何よりも、その凜とした姿、何者にも曲げられない意志を秘めた眼差しは、優子ちゃんの想いの強さを現わしていた。

 結果的に秋元先生の計らいもあって、優子ちゃんがAKBを辞めることはなかった。
でも、それで全て問題が解決した訳ではなく、みんなを纏める立場のたかみなさんは納得出来ないといった様子で優子ちゃんへと詰め寄っていた。

 その後ろには、今にも何か言い出しそうな顔をした珠理奈やみるきーの姿。
珠理奈とみるきーの表情から優子ちゃんの言葉を聞いても、なお新城さんへの想いを捨てきれなかったのが読み取れた。

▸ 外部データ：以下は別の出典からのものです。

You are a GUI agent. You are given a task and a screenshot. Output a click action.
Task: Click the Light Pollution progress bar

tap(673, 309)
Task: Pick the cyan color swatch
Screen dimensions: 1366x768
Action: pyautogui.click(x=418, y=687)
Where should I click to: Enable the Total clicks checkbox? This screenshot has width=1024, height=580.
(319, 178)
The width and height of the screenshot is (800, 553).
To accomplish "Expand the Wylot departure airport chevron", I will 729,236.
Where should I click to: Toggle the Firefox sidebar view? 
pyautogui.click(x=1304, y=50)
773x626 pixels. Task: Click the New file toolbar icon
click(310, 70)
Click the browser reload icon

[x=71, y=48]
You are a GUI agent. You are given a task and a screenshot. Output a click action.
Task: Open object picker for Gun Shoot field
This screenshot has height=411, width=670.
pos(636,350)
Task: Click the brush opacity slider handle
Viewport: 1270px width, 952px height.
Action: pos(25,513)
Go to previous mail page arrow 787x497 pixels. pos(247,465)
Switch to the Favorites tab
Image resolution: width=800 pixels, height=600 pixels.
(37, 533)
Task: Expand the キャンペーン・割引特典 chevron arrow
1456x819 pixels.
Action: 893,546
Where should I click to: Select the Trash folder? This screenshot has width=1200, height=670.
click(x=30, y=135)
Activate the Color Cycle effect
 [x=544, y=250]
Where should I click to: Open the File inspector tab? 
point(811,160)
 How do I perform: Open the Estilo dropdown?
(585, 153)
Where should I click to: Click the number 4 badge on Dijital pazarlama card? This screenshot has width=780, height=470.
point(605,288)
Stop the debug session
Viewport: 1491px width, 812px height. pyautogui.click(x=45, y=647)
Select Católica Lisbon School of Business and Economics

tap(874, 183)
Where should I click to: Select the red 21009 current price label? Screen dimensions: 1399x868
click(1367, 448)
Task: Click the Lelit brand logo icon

 そんなやり取りと純粋な想いを目の当たりにしても、私の心の中にズルいとか、そんな嫉妬の気持ちが浮かぶことななかった。
その代わり、優子ちゃんと新城さんが並んで笑っている姿が不意に脳裏を掠める。

 お似合いなんだろうな……。
実際、そんな仲の良い光景を見たことはなかったけど、不思議と容易に想像がついてしまうのは、その位二人がお似合いのカップルだということなんだろう。
そんなことを想像している時点で、私は自分が新城さんに不釣り合いな存在なんだと改めて感じてしまう。

 いけないな……。
折角ポジティブに考えられるようにって、新城さんが色々アドバイスくれたのに。

 フルフル
私は頭を小さく振りネガティブな思考を追い出す。

「新城さん……」

 でも、私から飛び出して行ったのは、ネガティブな思考なんかじゃなくて想い人の名で、口を衝いて出たそれは虚しく宙を舞い、彼方へと消えて行く。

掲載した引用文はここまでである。